### ASSIGNMENT
Repeat exactly the stretch of lines that starts with the one containing "Task: Select the" and ends with the last line of the material. Leave out pictures.

### DATA EXTRACTS
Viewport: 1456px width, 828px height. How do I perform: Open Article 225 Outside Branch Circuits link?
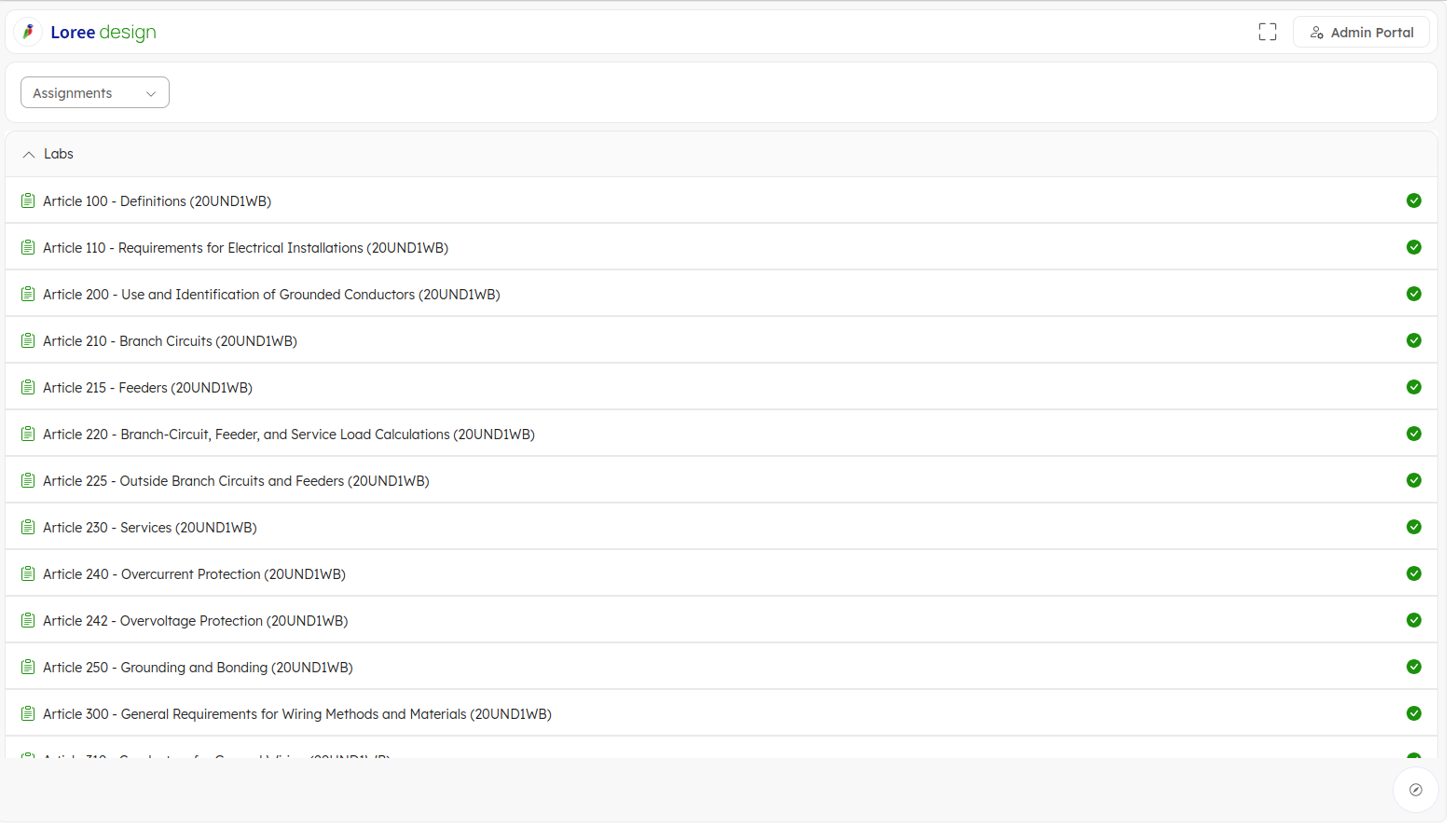[236, 481]
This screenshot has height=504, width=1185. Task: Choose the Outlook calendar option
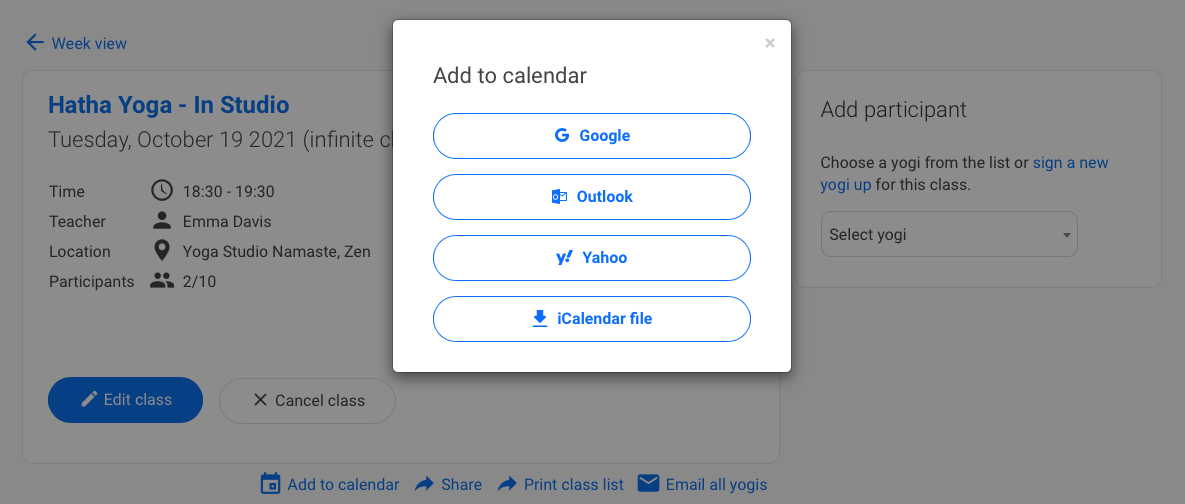click(592, 197)

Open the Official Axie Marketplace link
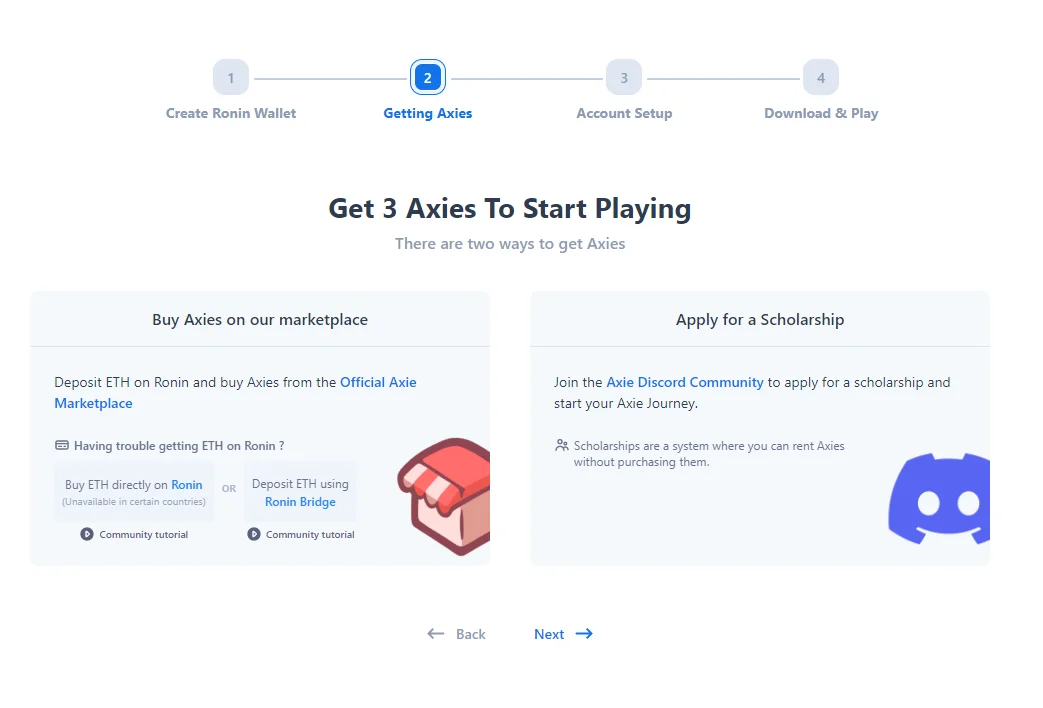(235, 393)
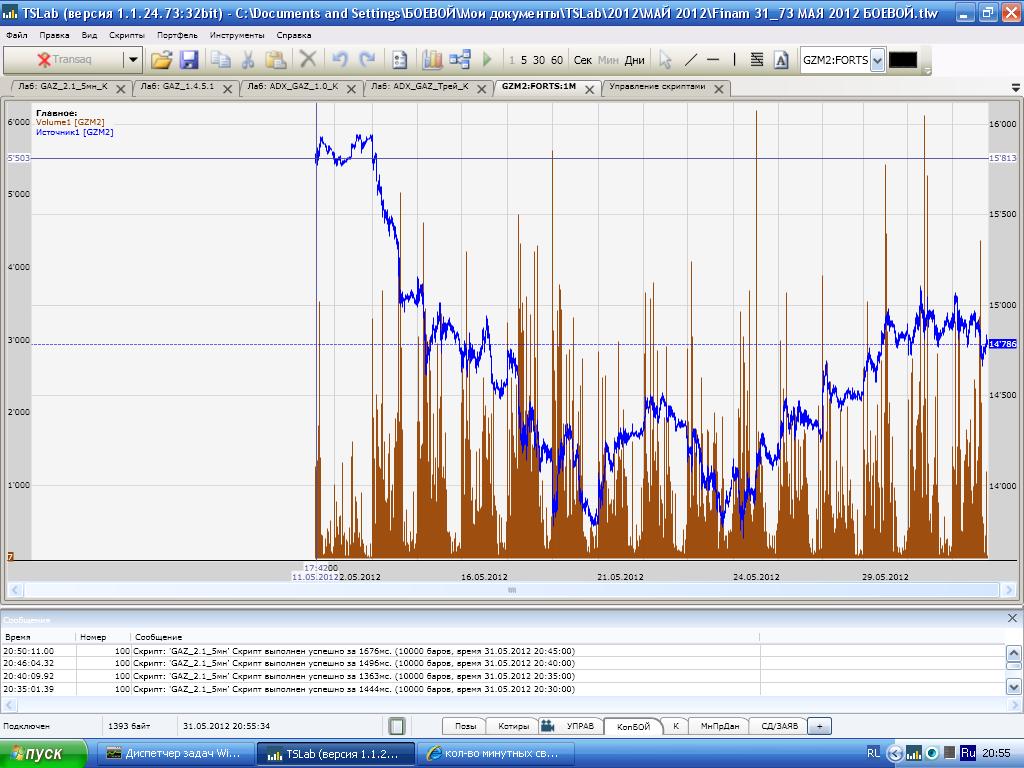Click the bar chart icon in toolbar
The width and height of the screenshot is (1024, 768).
[432, 60]
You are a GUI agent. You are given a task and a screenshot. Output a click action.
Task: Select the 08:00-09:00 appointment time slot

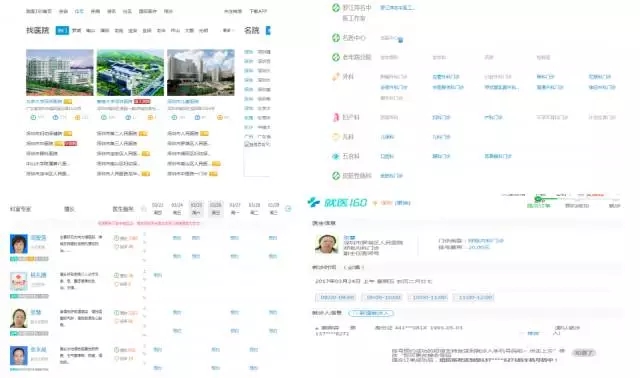(337, 297)
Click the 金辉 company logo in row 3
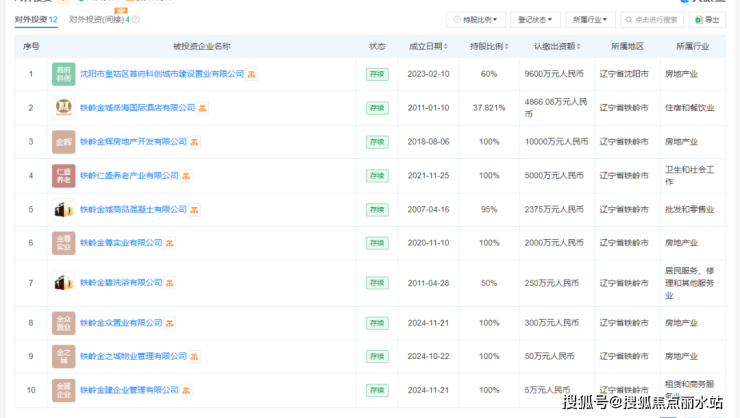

### ANSWER SPACE
Task: Select the 08:00-09:00 appointment time slot

(337, 297)
Click the 金辉 company logo in row 3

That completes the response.